L’industrie du médicament construit sa politique de responsabilité sociale. Si l’on en croit son récent rapport , cette année marque la mise en place des structures internes de RSE avec l’adoption d’une " stratégie " spécifique adoptée par le conseil d’administration du Leem en juillet, la création d’un " Comité RSE " et la définition de chantiers ( biodiversité, environnement, accès aux soins, diplomatie sanitaire), auxquels se sont ajoutés des objectifs pour l’année 2008. Ces derniers sont divers : maîtrise de l’impact environnemental des médicaments tout au long de leur cycle de vie( rejets, effets des substances dans la nature, déchets...), bon usage des médicaments, diversité dans le recrutement par la généralisation des CV anonymes, création d’indicateurs de développement durable... Des objectifs élaborés après l’examen d’experts-chercheurs de Science Po et de l’Iddri.
Introspection difficile
Les experts sont élogieux concernant les exigences environnementales affichées, mais soulèvent quelques faiblesses dans d’autres domaines. Ils remarquent la difficulté à instaurer un dialogue entre les parties prenantes en raison " d’un manque de conviction quant à l’utilité et à la pertinence d’une telle entreprise de concertation ". Ensuite, ils jugent que les entreprises du médicaments ont une vision quelque peu incomplète concernant le risque lié au médicament pour le patient : " La politique RSE du Leem n’aborde pas la responsabilité des entreprises pharmaceutiques dans la production du risque. De facto, associer la question des risques au mauvais usage seul est, d’une certaine manière, écarter la possibilité que ce ne soit pas le consommateur, mais le produit et ses producteurs qui portent également la responsabilité des aléas ", explique le rapport.

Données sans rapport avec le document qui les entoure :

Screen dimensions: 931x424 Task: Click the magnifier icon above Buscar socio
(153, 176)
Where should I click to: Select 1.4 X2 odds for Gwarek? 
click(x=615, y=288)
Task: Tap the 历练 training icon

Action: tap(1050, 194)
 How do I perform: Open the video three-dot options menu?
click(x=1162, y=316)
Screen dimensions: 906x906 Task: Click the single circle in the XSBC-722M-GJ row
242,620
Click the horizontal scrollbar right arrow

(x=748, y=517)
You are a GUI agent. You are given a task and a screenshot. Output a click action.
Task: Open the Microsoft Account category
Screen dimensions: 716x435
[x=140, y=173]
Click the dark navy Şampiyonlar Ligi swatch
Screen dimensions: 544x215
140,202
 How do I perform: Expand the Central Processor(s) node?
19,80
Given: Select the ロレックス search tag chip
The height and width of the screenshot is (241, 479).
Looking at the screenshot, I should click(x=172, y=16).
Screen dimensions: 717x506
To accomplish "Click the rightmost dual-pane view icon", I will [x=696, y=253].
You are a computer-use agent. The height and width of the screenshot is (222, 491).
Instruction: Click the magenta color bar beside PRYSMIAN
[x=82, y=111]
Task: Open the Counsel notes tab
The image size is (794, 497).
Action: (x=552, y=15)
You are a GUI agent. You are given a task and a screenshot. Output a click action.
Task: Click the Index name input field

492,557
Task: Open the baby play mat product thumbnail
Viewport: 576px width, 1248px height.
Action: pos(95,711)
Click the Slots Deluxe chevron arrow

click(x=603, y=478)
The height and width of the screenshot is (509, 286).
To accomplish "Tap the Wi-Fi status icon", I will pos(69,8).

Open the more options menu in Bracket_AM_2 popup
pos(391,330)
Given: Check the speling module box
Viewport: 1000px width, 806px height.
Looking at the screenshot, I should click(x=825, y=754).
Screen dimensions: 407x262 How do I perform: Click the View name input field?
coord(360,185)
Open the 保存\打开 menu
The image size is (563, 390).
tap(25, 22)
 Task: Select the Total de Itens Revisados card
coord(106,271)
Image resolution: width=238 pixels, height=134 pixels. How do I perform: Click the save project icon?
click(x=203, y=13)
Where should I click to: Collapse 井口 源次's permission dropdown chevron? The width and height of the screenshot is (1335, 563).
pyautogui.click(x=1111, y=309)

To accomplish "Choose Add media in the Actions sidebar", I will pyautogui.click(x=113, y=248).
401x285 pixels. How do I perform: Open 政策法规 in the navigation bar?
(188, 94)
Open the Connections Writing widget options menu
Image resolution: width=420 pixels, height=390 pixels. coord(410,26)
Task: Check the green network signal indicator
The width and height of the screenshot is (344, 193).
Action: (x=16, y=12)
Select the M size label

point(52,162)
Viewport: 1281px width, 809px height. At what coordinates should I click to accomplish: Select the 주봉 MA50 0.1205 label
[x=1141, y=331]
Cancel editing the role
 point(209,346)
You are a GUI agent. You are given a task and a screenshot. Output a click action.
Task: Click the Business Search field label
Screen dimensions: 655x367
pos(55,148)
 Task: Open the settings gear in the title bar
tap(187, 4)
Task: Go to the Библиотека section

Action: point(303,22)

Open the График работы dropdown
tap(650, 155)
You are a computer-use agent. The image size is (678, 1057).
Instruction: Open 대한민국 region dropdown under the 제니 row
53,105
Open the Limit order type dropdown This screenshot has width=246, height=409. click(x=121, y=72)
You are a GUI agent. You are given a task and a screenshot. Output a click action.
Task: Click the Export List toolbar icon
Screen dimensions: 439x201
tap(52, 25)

ll met également en avant un sujet peu abordé par la profession : son contrôle sur le plan éthique. Un besoin ressenti par les acteurs de la société civile et qui passe, entre autres, par la transparence des procédures d’homologation des médicaments. Enfin, ils pointent du doigt l’absence d’axes de réflexion autour des orientations commerciales des industries pharmaceutiques- on pense immédiatement à la réticence des laboratoires à produire des génériques et à travailler sur des maladies touchant les pays pauvres- rappelant que leur rôle premier est " de créer et de rendre accessible des médicaments qui peuvent sauver des vies ".